> [What needs to be done]: Among the entries below, tally each line where the word "agent" appears and state only the total.

[Pixel coordinate grounding data]
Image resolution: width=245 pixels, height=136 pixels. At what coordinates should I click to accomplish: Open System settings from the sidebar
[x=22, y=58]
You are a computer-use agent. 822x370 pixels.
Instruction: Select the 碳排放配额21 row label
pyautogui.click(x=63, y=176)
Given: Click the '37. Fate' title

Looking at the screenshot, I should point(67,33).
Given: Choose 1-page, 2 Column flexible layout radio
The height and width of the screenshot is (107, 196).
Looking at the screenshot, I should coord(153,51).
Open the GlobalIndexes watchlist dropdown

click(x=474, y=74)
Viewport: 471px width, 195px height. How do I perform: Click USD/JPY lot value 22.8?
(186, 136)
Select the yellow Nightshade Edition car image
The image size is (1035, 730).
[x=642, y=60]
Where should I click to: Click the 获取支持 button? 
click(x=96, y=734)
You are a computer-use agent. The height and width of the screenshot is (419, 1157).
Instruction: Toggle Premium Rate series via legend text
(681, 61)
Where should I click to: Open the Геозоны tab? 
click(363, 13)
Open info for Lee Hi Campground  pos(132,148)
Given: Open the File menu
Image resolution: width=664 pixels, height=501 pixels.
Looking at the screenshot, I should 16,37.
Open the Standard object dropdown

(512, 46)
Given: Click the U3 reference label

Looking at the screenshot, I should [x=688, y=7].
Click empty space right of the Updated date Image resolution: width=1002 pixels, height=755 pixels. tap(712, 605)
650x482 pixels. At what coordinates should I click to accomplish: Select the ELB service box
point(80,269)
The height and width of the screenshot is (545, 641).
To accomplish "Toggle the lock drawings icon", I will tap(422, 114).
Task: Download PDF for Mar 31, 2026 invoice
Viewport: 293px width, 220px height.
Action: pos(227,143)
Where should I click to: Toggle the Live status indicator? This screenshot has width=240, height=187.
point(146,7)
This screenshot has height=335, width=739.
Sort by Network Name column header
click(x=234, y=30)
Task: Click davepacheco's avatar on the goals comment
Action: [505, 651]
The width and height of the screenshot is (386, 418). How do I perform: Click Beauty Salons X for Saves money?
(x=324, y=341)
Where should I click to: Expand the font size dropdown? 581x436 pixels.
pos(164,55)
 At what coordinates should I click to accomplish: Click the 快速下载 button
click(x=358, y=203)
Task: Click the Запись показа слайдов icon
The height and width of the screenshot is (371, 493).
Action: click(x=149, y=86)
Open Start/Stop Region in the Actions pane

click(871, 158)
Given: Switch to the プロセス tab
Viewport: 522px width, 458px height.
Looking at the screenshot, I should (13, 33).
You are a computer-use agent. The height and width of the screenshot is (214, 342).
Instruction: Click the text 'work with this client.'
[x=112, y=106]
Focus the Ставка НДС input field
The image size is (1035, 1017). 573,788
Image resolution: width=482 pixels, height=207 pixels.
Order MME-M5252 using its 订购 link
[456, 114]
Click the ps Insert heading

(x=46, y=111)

> [Reply]: 3